To summarize: use realistic values, if you want realistic results (alternatively: experiment to find consistent values for an alternate universe, but that will take time and disable you from just looking up data). Most relevant for your project: meters, kilograms and seconds.
Here:
// The eccentricity vector formula is: e = (v × h)/μ - r/|r|
const rvDot = relativeSpatiumVector[0] * relativeVelocityVector[0] +
relativeSpatiumVector[1] * relativeVelocityVector[1];
You write cross product in your comment, but use the dot product.
You also use the dot product to calculate h, the angular momentum vector.
Unfortunately, it takes quite a bit of effort to fix this one.

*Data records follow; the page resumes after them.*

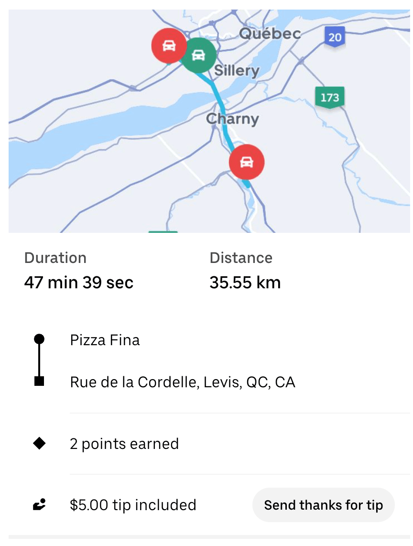Click the 47 min 39 sec duration value

pos(79,283)
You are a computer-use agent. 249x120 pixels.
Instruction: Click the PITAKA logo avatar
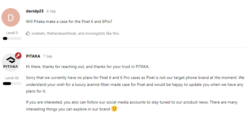click(x=11, y=62)
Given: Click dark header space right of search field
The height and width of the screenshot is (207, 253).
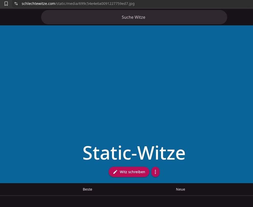Looking at the screenshot, I should (x=240, y=17).
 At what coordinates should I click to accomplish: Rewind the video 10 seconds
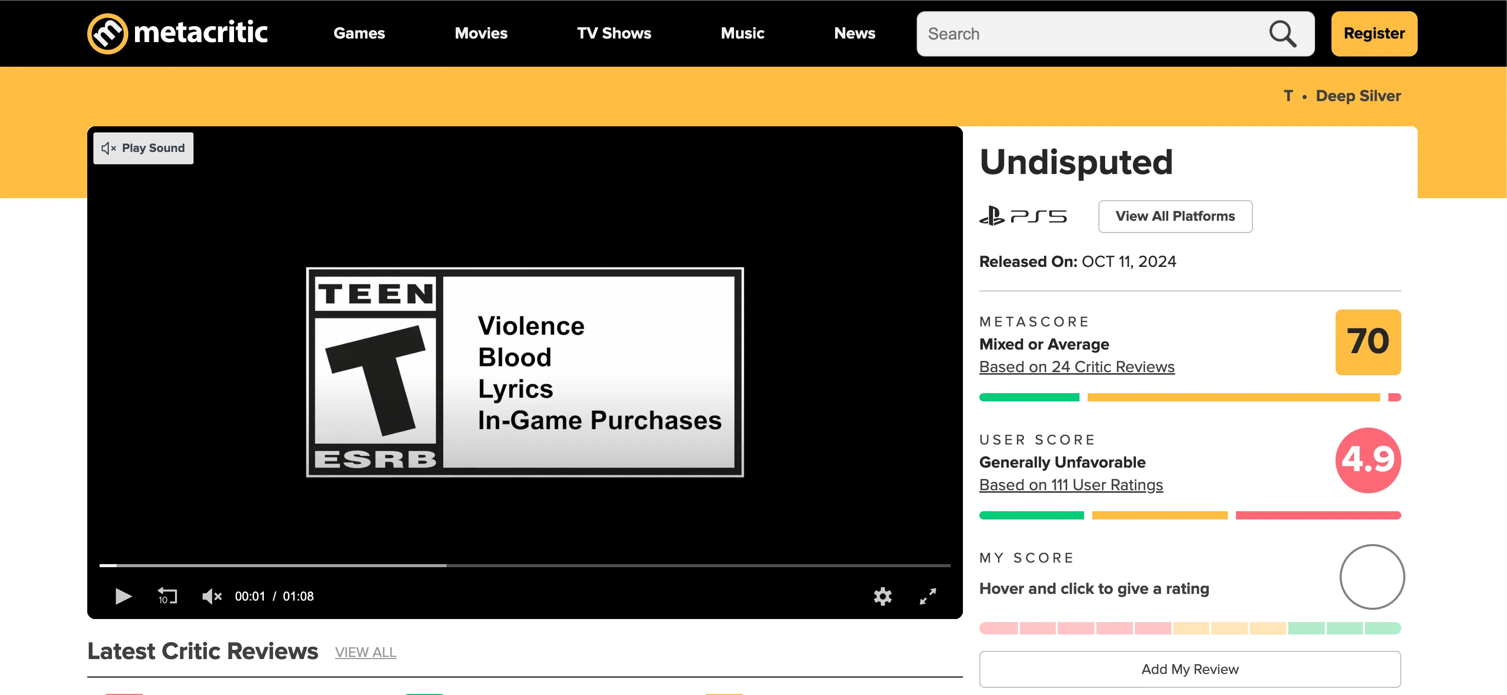click(x=167, y=596)
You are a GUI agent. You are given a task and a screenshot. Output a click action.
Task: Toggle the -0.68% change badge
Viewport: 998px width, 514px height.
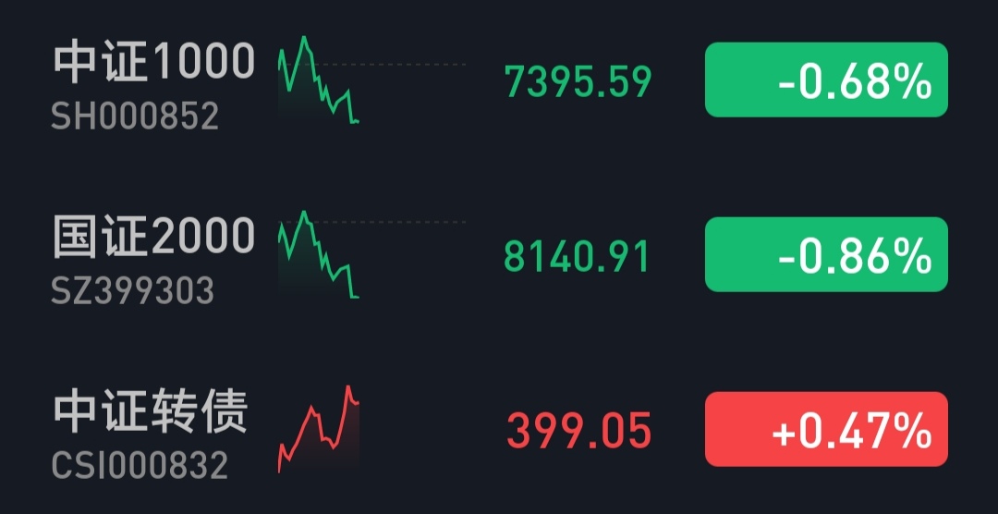pos(826,80)
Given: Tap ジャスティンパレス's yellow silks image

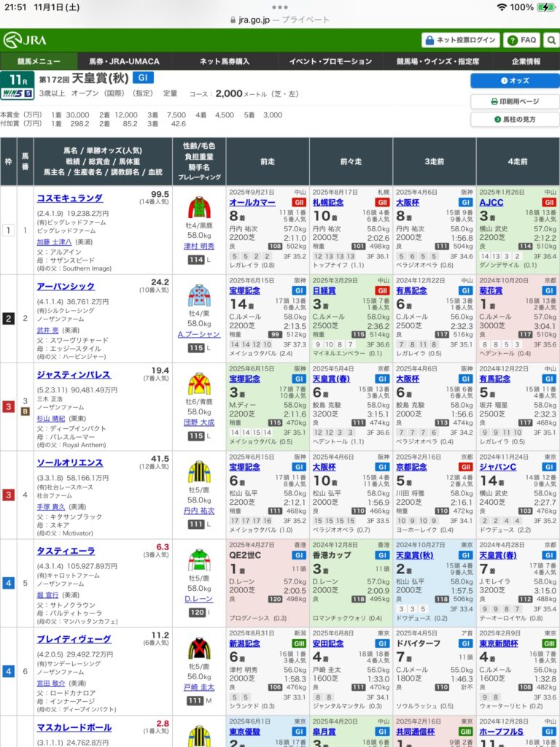Looking at the screenshot, I should (x=199, y=384).
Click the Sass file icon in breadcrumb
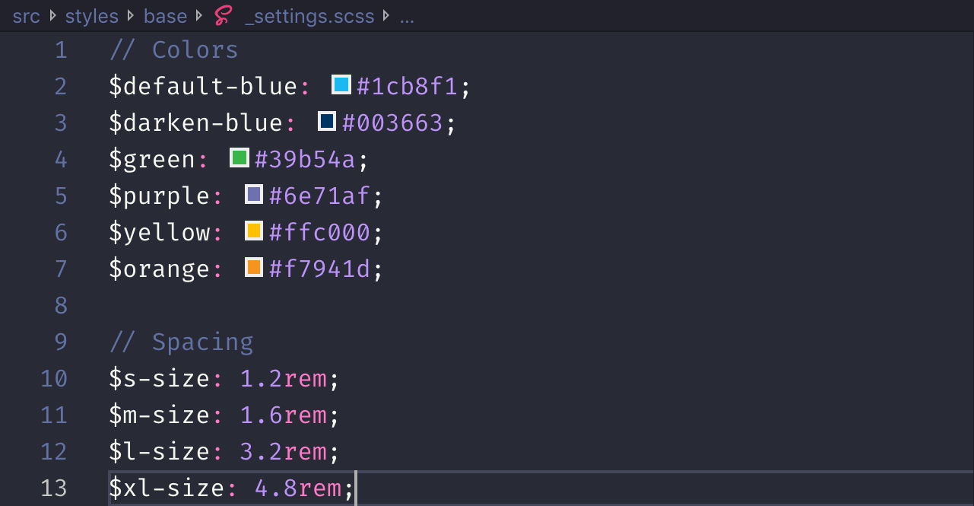The width and height of the screenshot is (974, 506). pos(223,15)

The cross product of two vectors produces a vector perpendicular to both input vectors [2]. Where does it go for 2D vectors? Outside of your plane of simulation.
Thats quite unfortunate, but we can cheese our way around.

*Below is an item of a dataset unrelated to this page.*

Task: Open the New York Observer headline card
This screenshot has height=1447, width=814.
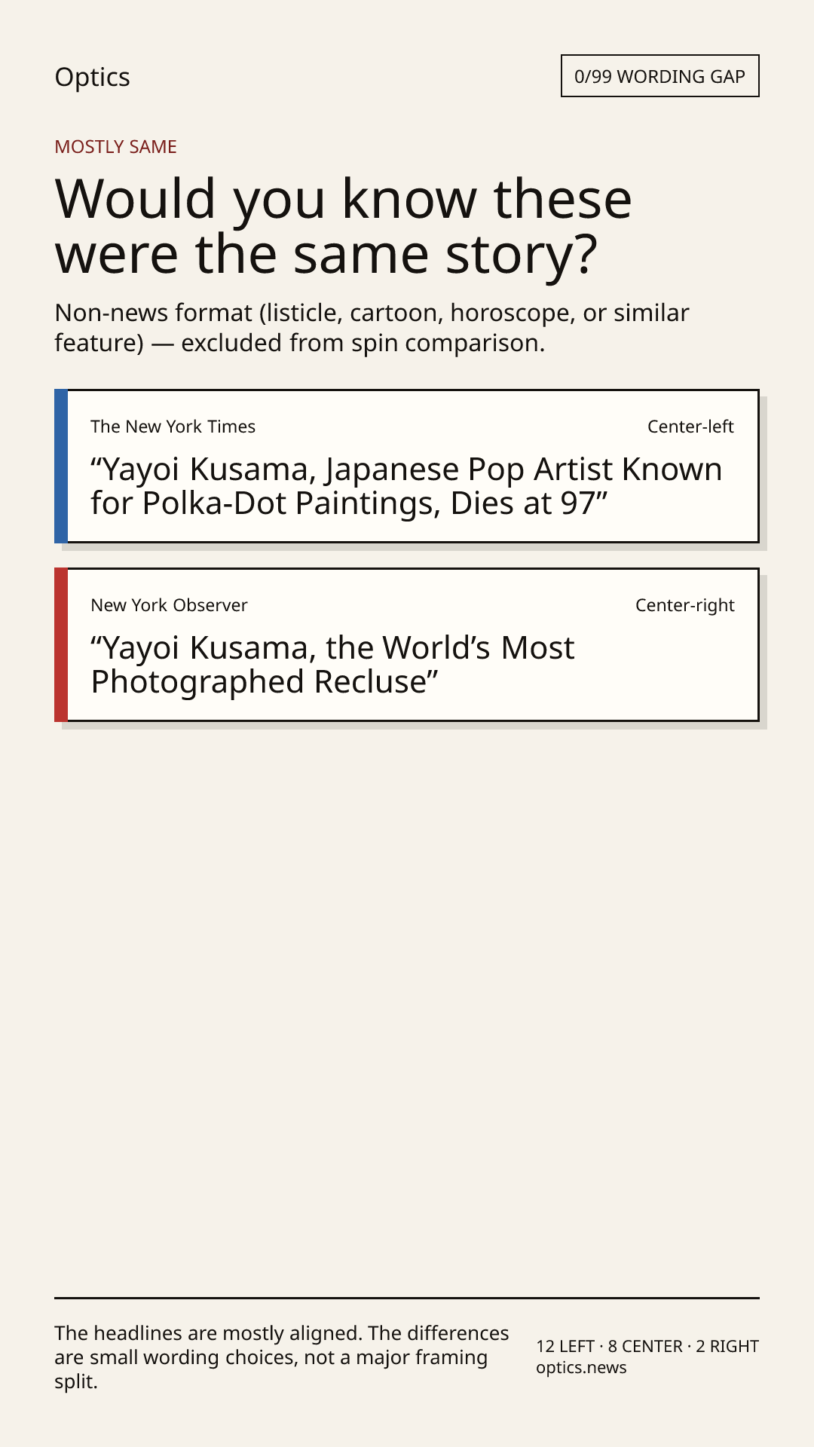Action: (x=406, y=644)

First, i made some helpers for both 2D and 3D cross products:
// Seperate definition of a cross-product helper, so code is easier to read
function cross2D(a, b) {
return a[0] * b[1] - a[1] * b[0];
}
function cross3D(a, b) {
return [
a[1] * b[2] - a[2] * b[1],
a[2] * b[0] - a[0] * b[2],
a[0] * b[1] - a[1] * b[0]
];
}
Then, i replaced the code for eccentricity vector calculation, i'll explain afterwards:
// The eccentricity vector formula is: e = (v × h)/μ - r/|r|
const rUnit = [
relativeSpatiumVector[0] / r,
relativeSpatiumVector[1] / r
];
const angular_z = cross2D(relativeSpatiumVector, relativeVelocityVector);
const angularMomentumVector = [0,0,angular_z]; // This is the "h"
const liftedVelocityVector = [relativeVelocityVector[0], relativeVelocityVector[1], 0];
const vxh = cross3D(liftedVelocityVector, angularMomentumVector);
const eccentricityVector = [
vxh[0] / mu_sim - rUnit[0],
vxh[1] / mu_sim - rUnit[1],
]; // (v × h)/μ - r/|r|
Your rUnit looked fine, so i reused it. I created a angular velocity 3D vector angularMomentumVector by assuming everything on the 2D plane to be zero, which i can do because it has to be perpendicular to two vectors on this plane.
Then, we need to get the velocity into 3D (liftedVelocityVector) aswell. Thats easy, because it just doesn't move in the z direction.
Then, we get the cross product in vxh, and can finally apply the formula you already had in your comment.
We can ignore the z component (vxh[2]), because the cross product must be perpendicular to the angularMomentumVector, which only has z components.
Everything else in your code was perfectly fine, so well done!
With the data from earlier in the answer and these updated console logs:
console.log("Second Focus coordinates:", secondFocus[0] / astronomicalUnit, ", ", secondFocus[1] / astronomicalUnit);
console.log("Eccentricity:", eccentricityScalar);
console.log("Semi-major axis:", (a / astronomicalUnit));
I get these results:
Second Focus coordinates: -19.369704292780035 , -1.321742876573199
Eccentricity: 0.2472841556295451
Semi-major axis: 39.39913738651615
Compared to Wikipedia Data, thats ~0.0015 off in eccentricity, and ~0.083 AU off in the semi-major axis. I blame the inaccuracy on my rounded input data and the fact we clipped off its entire inclination.
I could not find a reference value for the second focus, but it seems plausible.
Thanks for the fun challange and good look with your project!